Shell and Qatar Petroleum signed an agreement setting out the scope and commercial principles of a joint venture petrochemicals complex that would use natural gas to produce 300,000 metric tons per year of linear alpha olefins (LAOs), as well as 1.5 million t/y of mono-ethylene glycol. Officials said output from the plant would be sold mostly in Asia.

LAOs are chains of alpha olefins and can be various lengths. The joint venture plant would make LAOs ranging from C4 (a chain of 4 alpha olefins) to C24. Different length LAOs can be used for different purposes but C10, or decene, can be used to make polyalphaolefin base stocks, as well as other products. Although a Shell spokesman said it is too early to speculate about how much decene would be produced, it is safe to assume that the plant would make some LAOs that could go into making PAOs.

The signing does not necessarily mean that the complex will come to fruition. Final investment decisions from both companies will be needed before it is clear that the project will go forward. At present there is no timeline for a decision.

As currently contemplated, Qatar Petroleum would own 80 percent of the complex, Shell 20 percent. The companies also share ownership of the Pearl GTL plant – likewise located in Ras Laffan. That plant includes a base oil plant that began producing in 2011.

H&R Reorganizes Board

H&R AG, which operates base oil plants in Hamburg and Salzbergen, Germany, announced a reorganized Executive Management Board, expanding its leadership structure and naming Niels H. Hansen as chief executive officer and Luis Rauch as chief financial officer.

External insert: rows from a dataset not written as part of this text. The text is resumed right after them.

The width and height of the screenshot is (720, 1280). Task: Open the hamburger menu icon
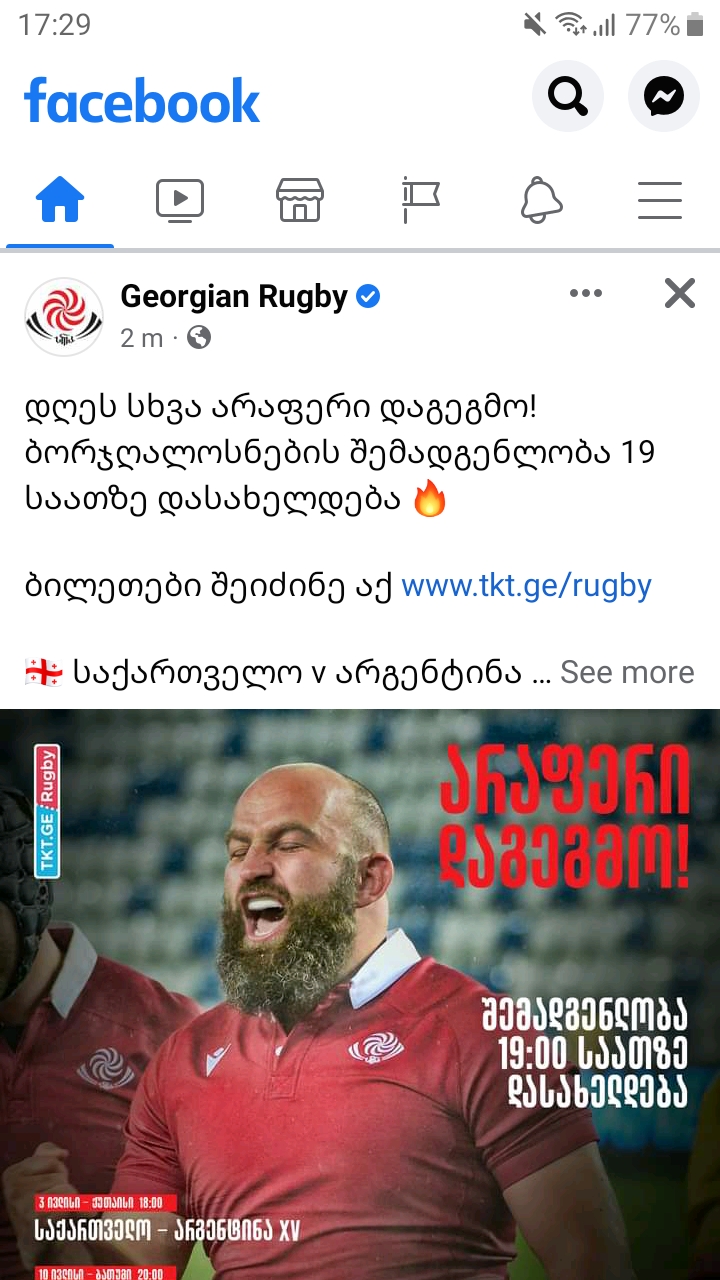click(x=660, y=200)
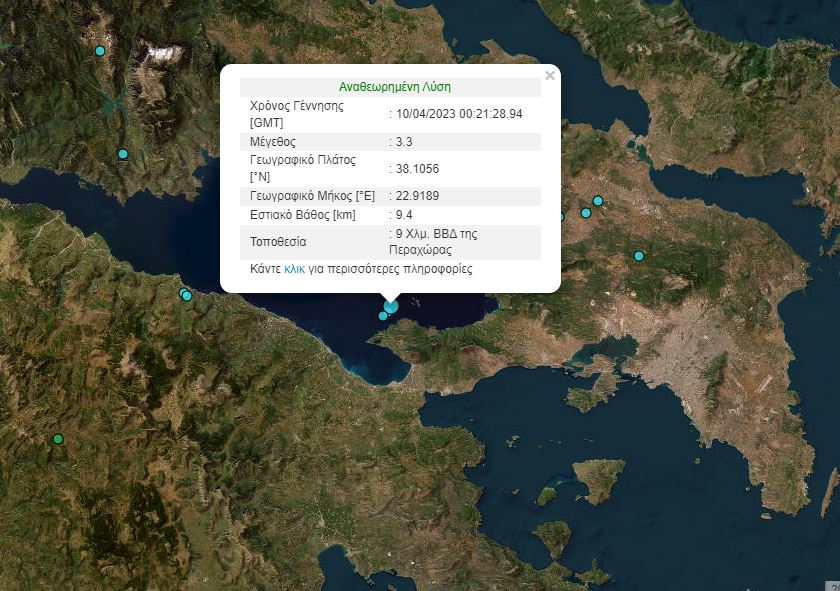Click the marker partly hidden by the popup's right edge
This screenshot has width=840, height=591.
point(561,217)
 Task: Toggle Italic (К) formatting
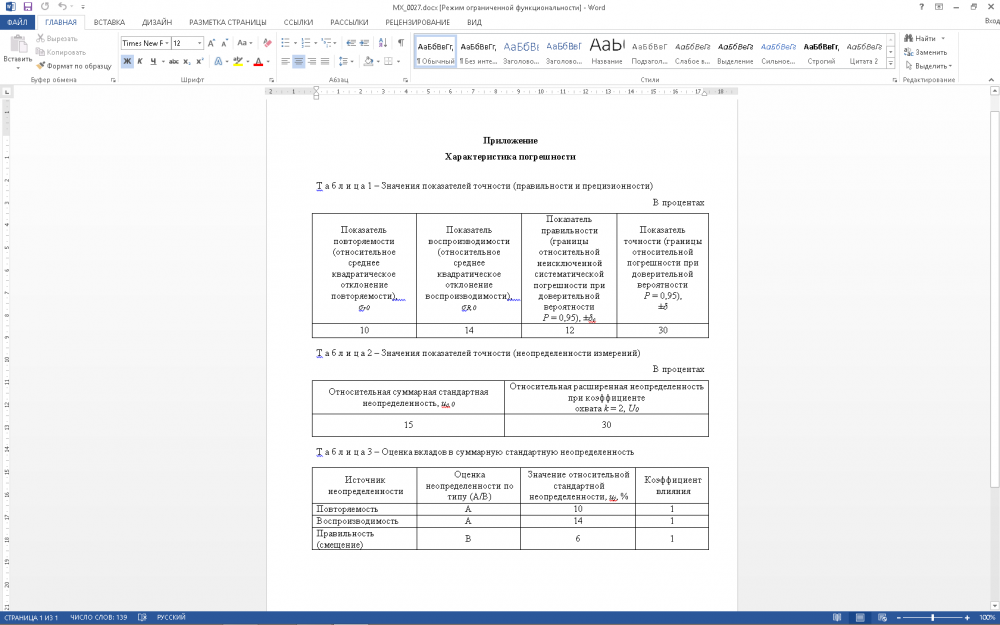click(x=140, y=61)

Hansen has worked for H&R since 1990 and was appointed to the executive board in 2001. He has been in charge of the sales organization as well as the development of international business. As CEO, Hansen will concentrate on group development, international business and corporate communications. Hansen succeeded Gert Wendroth, who stepped down as CEO effective 1 January.

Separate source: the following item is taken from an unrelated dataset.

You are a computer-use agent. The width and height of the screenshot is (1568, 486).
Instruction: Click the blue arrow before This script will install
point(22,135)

Luis Rauch was most recently finance director at the Friedhelm Loh Group, and prior to that he worked for more than ten years at Dyckerhoff AG, a producer of construction materials. Rauch also spent more than 15 years at the chemical and pharmaceutical group Hoechst (now Sanofi Aventis), where his responsibilities included export finance for Europe, North America and Japan. He succeeds Andreas Keil, who left to pursue other business opportunities.

H&R will also establish an executive committee as a second-tier management group to support the executive board. The committee will initially have five members, who will either head the group’s divisions or be responsible for technical and strategic matters. Steve Parkinson and Joe Zhou have already been named to the committee. Remaining members will be named later in the year.

MOGoil to Distribute PIBs

MOGoil of Berlin, Germany, has signed an agreement to distribute polyisobutenes produced by Koreas Daelim throughout Europe. Daelim supplies both conventional and highly reactive PIBs. MOGoil is one of a limited number of Dealim distributors of these products in Europe.

Hydrodec Names CEO

Hydrodec Group plc, a rerefiner of transformer oil, has appointed Ian Smale as chief executive officer to succeed Mark McNamara. McNamara will remain with the company as senior executive director, working on the ongoing development of the company, its technology and new business opportunities.

Smale joined Hydrodec following a 30-year career at BP plc, where his most recent position was group head of strategy and policy. He is to work with the Hydrodecs board of directors to strengthen senior management as part of its strategy to develop the global potential of the companys technology in the transformer oil and related industrial fluid markets.

Setral Taps Gulf Region Partner

Setral GmbH, a member of the Ecco Group in Seeshaupt, Germany, has a new partner in the Gulf region: Eram International Holding, a limited liability company in Jeddah, Saudi Arabia. Setral manufactures high-performance lubricants and maintenance products, and has contracted with Eram to sell Setral and Ecco products in the Middle East and North Africa. Eram and Setral are targeting large industrial entities, governmental manufacturers and other clients that need custom industrial lubricants.